Parliament Given 9 months to Fix the Issue

The judges the suspended their orders of nullifying the impugned Acts for a period of

9 months to give time to the respondents to comply with the provisions of Article 110 (3) of the Constitution and regularise the Acts.

Preview of the Affected Laws

  • Health Laws: Although health is a devolved function, the National Assembly adopted the National (Amendment) Health Laws, Bill and passed it without involving the Senate. The law gave Kenya Medical Supplies Authority (Kemsa) exclusive right to supply medicine and medical equipment to the county governments.
  • Taxes on fuel, mobile money (M-Pesa) transfers and an Sh18 a litre levy on kerosene were yesterday declared illegal after the High Court ruled were passed without the input of the Senate. However, the 9 month suspension of the quashing of the laws such as the Finance Act 2018, the Tax Laws (Amendments) and the Statute Law (Miscellaneous Amendment), means that consumers will continue paying the taxes up to July, offering relief to the Kenya Revenue Authority (KRA) that is struggling to meet revenue targets in the wake of coronavirus economic hardships.
  • Computer Misuse and Cyber Crime Act is another contentious law affected by the judgement is the.
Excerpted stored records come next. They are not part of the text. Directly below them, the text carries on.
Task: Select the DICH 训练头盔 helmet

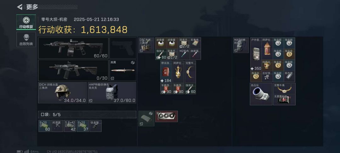Action: click(x=62, y=93)
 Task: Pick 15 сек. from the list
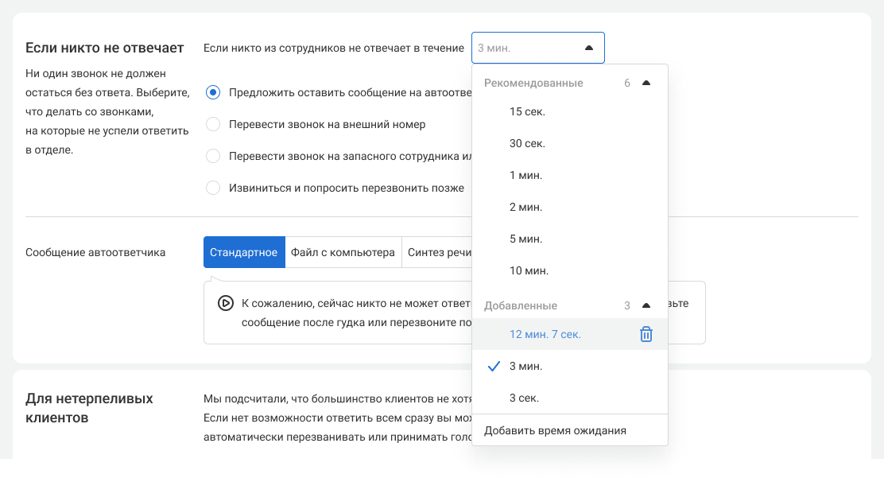[527, 112]
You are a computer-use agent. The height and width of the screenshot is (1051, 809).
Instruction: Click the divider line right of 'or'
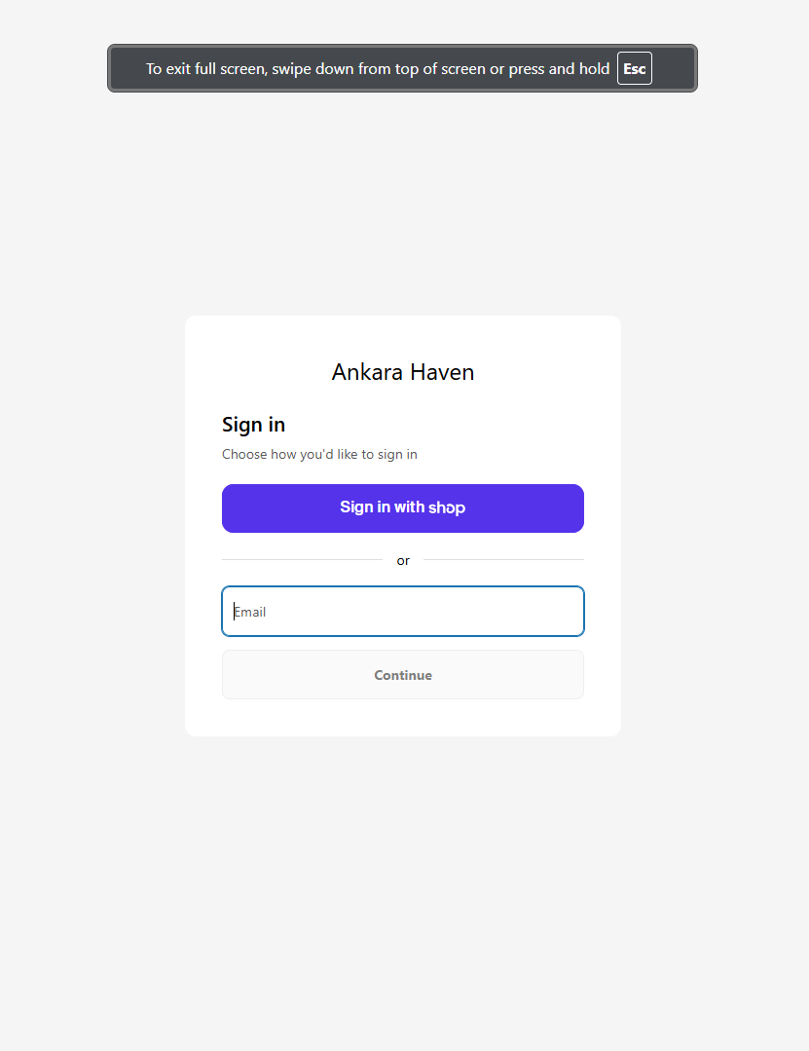point(503,560)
The Act recommends a fine of Sh20 million or a prison term of 10 years, or both, for harassing a person through the internet by making posts that are indecent or grossly offensive.

It also recommends the above penalties for posting information that may cause another person’s apprehension or fear of violence, damage or loss of his/her property. The Act also illegalises the publishing of false and misleading information, fake news is a crime and if found guilty the offender is liable to a fine of Sh5 million or two years imprisonment.